◆ Page excerpt

Atmel SAM D21 DMA stuck in busy state when using USB

Question

I'm using the SAMD21 xPlained pro with a prototype to acquire a signal, using the internal ADC and DMAC which configured to collect 5500 samples. The samples then transferred to a PC application via the target USB.

The firmware that I wrote for that is working, but I noticed that from time to time the DMA get stuck in busy state. To debug that I canceled the transfer part to the PC via the USB.

I noticed that DMA works fine and transfers the samples to the memory, but if I connect the USB cable to the PC (without transferring data through the USB), the DMA gets stuck from time to time; but once I disconnect the (target) USB cable, the DMA works continuously without getting stuck in busy state.

I suspect that it has something with the interrupt and priorities of the USB and the ADC, which are both using the DMA. I thought I should set the ADC sampling at top priority so the USB won't cause the DMA stuck in busy state, but I couldn't find how to configure that in the code (I'm using ASF).

Any idea why plugging the USB causes the DMA occasionally stuck in busy state? Should this problem relates to priorities as I suspect, any idea how to reduce the USB interrupt priority?

code:

void GSWatchMainProcess(void)

◆ Supplied data
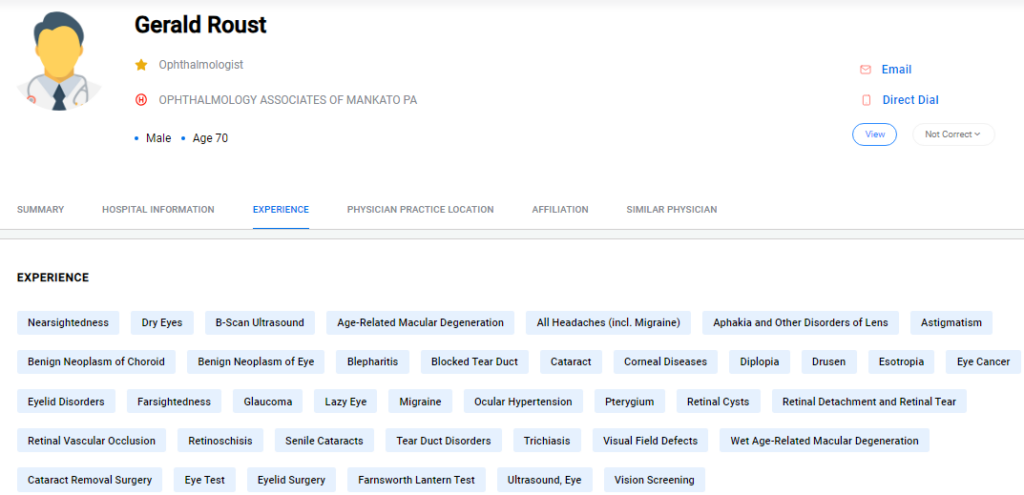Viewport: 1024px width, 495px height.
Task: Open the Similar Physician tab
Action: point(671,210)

...

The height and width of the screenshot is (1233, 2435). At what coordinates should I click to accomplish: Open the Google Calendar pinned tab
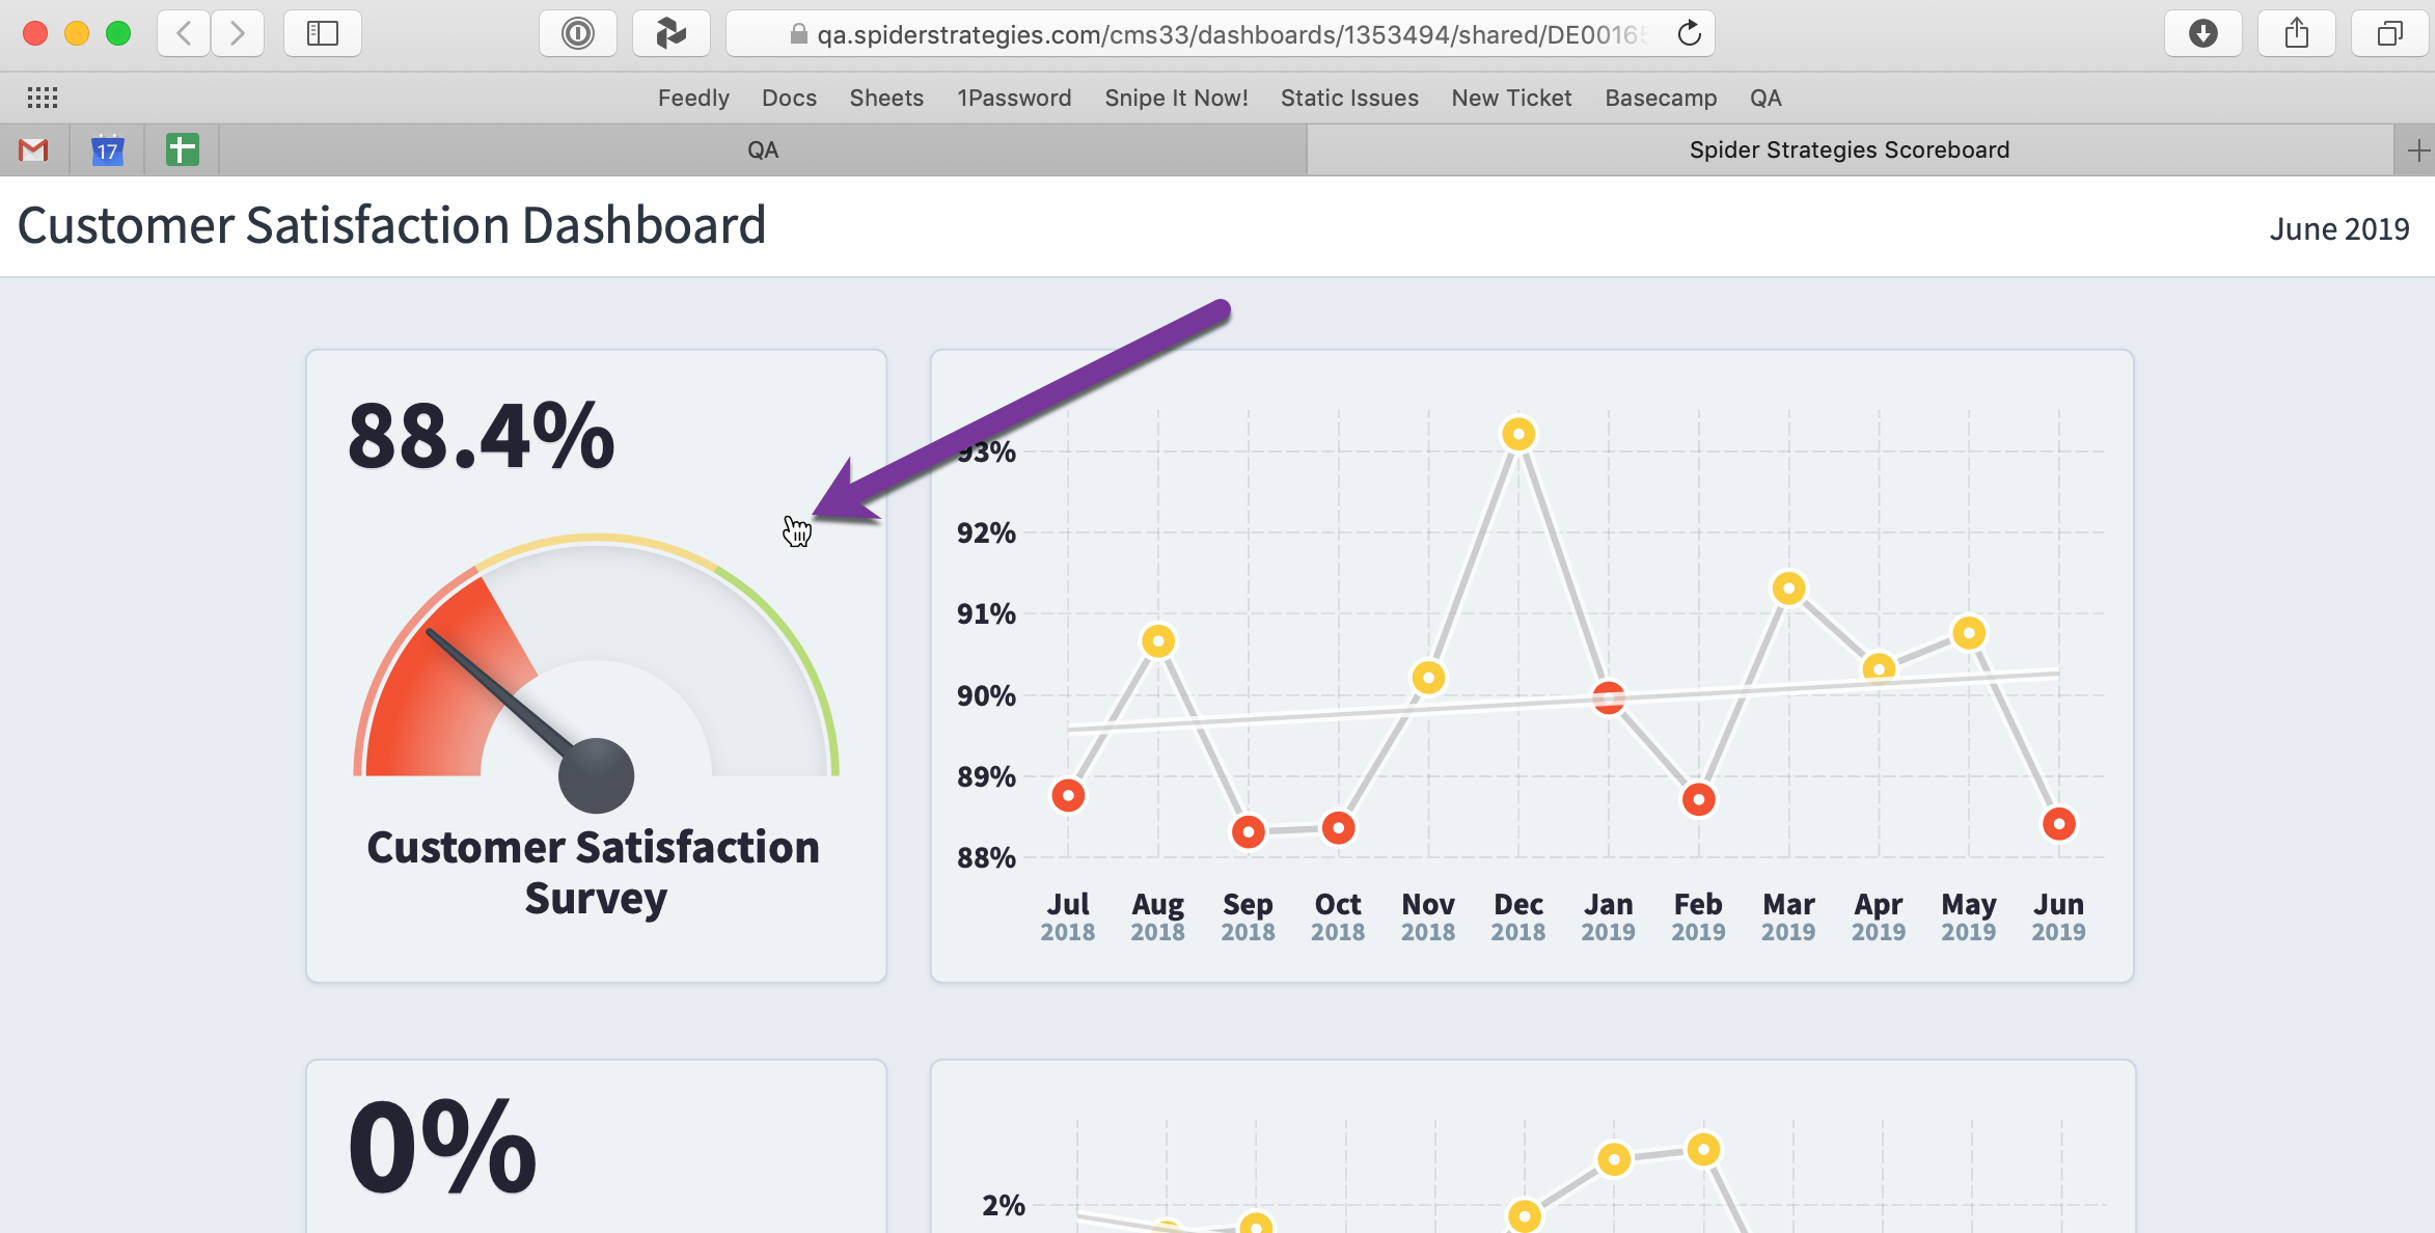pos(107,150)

==

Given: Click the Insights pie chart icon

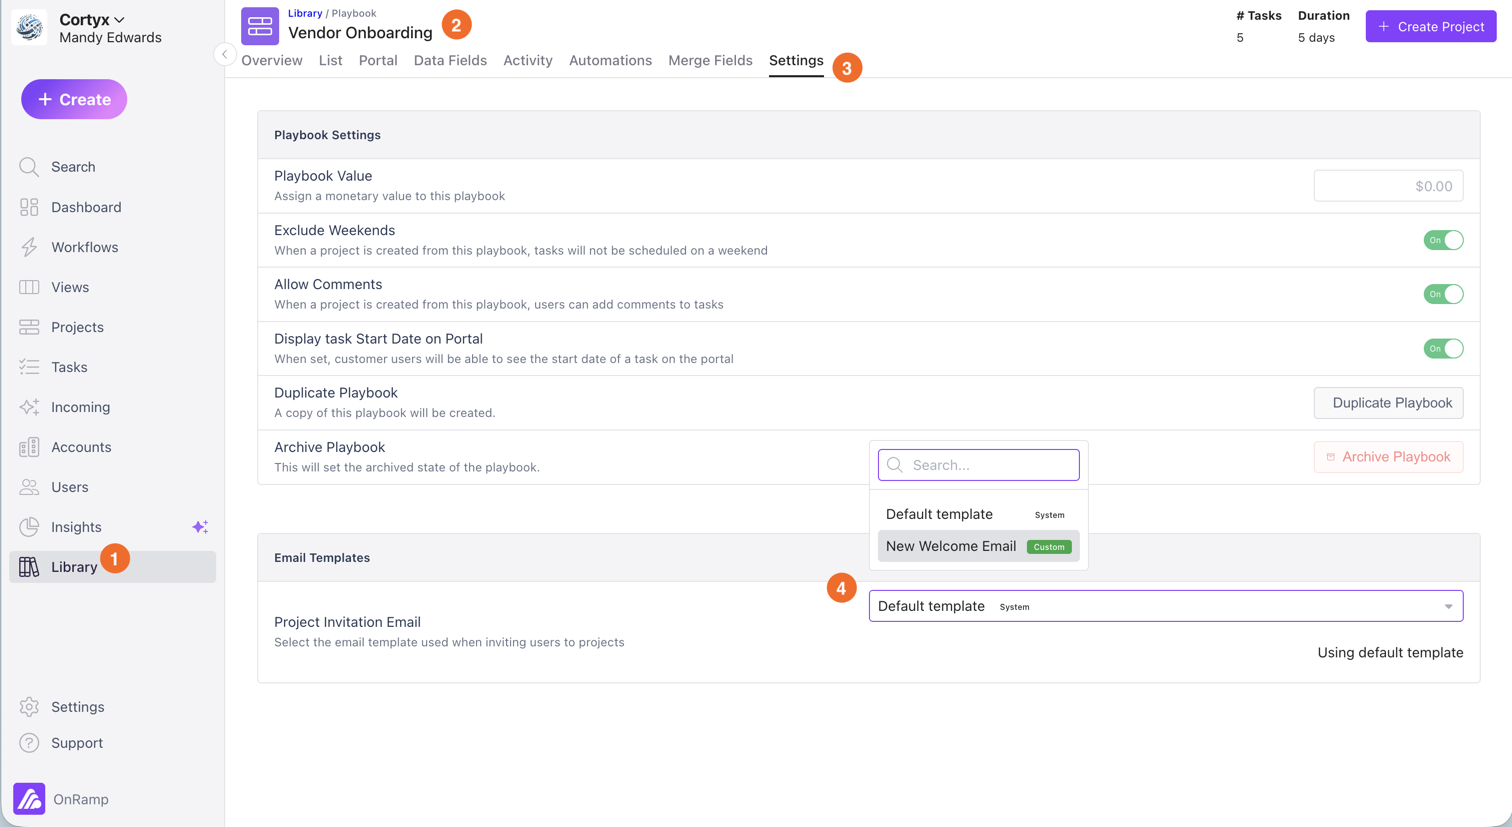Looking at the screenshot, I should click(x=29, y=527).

◆ Work to do
a: Answer these questions about the forum question on the SAM D21 DMA:
(i) How many samples is the DMAC configured to collect?
(ii) How does the DMA behave once the target USB cable is disconnected?
(iii) What does the poster use to write the code?
b: In the rows, starting at the line containing "The height and" and ending at the line containing "pos(107,150)", substitute "Google Drive" for "Google Calendar". Write out only those lines, otherwise unchanged, and leave out the pictures.

◆ Exercise responses
a:
(i) 5500 samples.
(ii) It works continuously without getting stuck in busy state.
(iii) ASF.

b:
The height and width of the screenshot is (1233, 2435). At what coordinates should I click to accomplish: Open the Google Drive pinned tab
pos(107,150)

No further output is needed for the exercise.